Concussion Management Update:
Summary of the Berlin Consensus Statement Sport-Related Concussion (SRC): traumatic brain injury induced by biomechanical forces – Can be from a direct blow to the head, or from an impulse elsewhere in the body that is transmitted to the head – SRC results in a range of signs and symptoms that typically resolve in sequential fashion, although some may be prolonged Sideline Assessment: – SCAT 5 is the most well-established and rigorously-developed instrument for sideline assessment – Repeated assessments are often necessary: SRC is an evolving injury, and some symptoms may be delayed Diagnosis: Suspected diagnosis of an SRC can include one or more of the following domains:
1. Symptoms: a. Somatic: ex. Headaches b. Cognitive: ex. Feeling like in a fog c. Emotional: ex. Irritability
2. Physical Signs: ex loss of consciousness, memory loss before or after the injury
3. Balance Impairments: ex. Problems with walking
4. Behavioral Changes: ex. Mood swings
5. Cognitive Impairments: ex. Slowed reaction times
6. Sleep/Wake Disturbances: ex.
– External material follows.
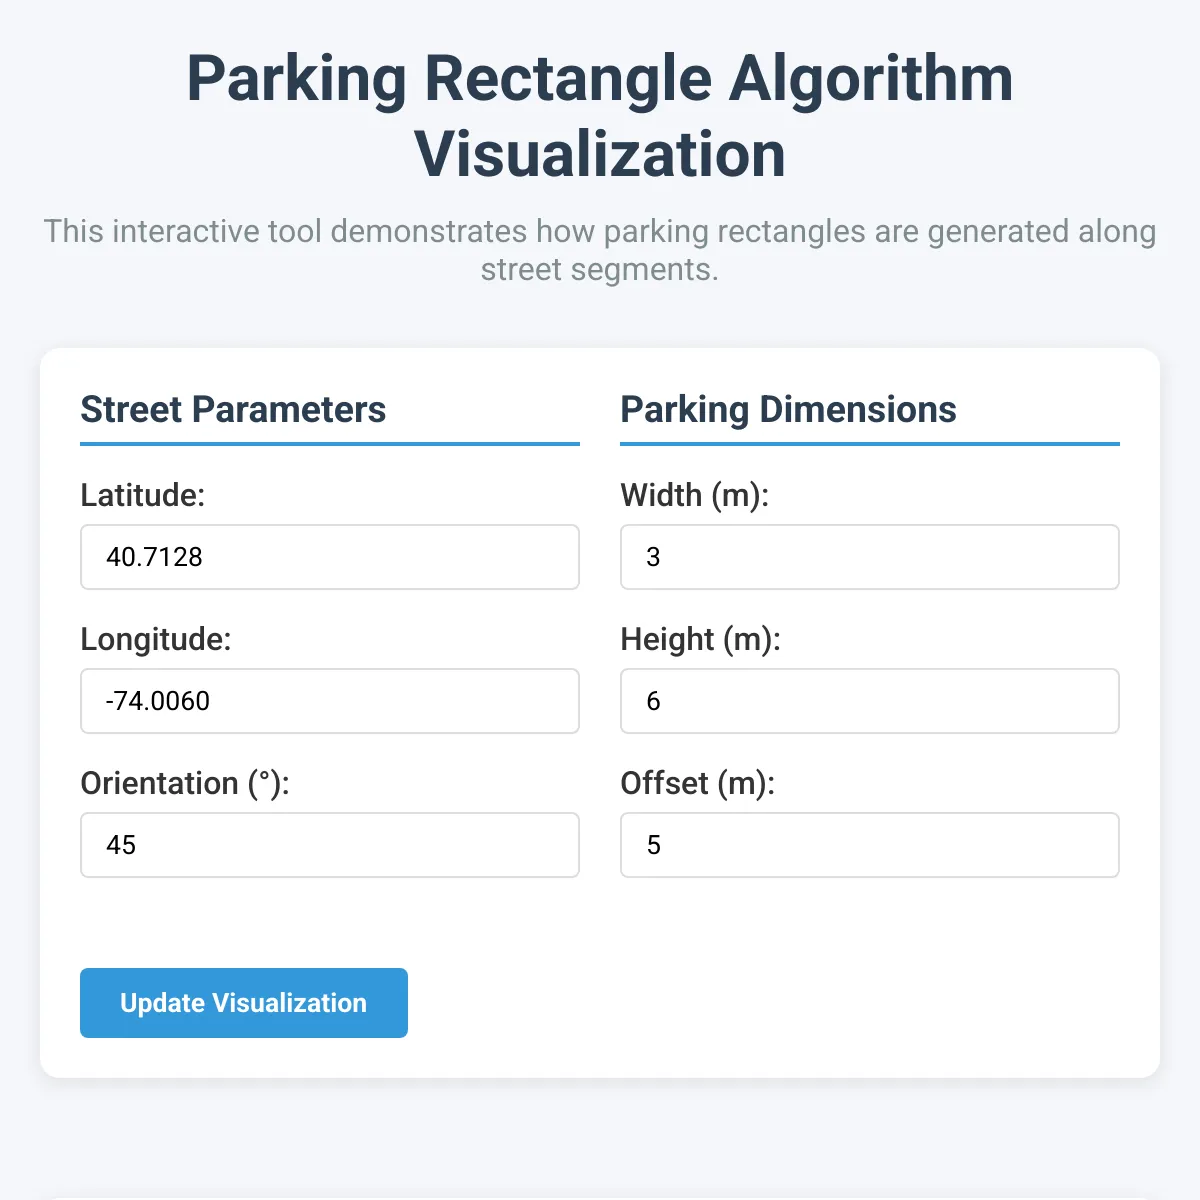Screen dimensions: 1200x1200
Task: Click the blue underline below Street Parameters
Action: point(330,443)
Drowsiness, trouble falling asleep
When a player shows signs or symptoms of an SRC: – The player should be evaluated by a licenced heath care provider (HCP) – If HCP is not immediately available, the athlete should be removed from play and a multimodal assessment should be conducted prior to return.
Player should not be left alone, and should be monitored for deterioration.
Rest: – After a brief period of rest (24-48 hours) athletes who have sustained a concussion are encouraged to gradually and progressively resume activity, without flaring-up symptoms (if your symptoms get worse, you’re doing too much!)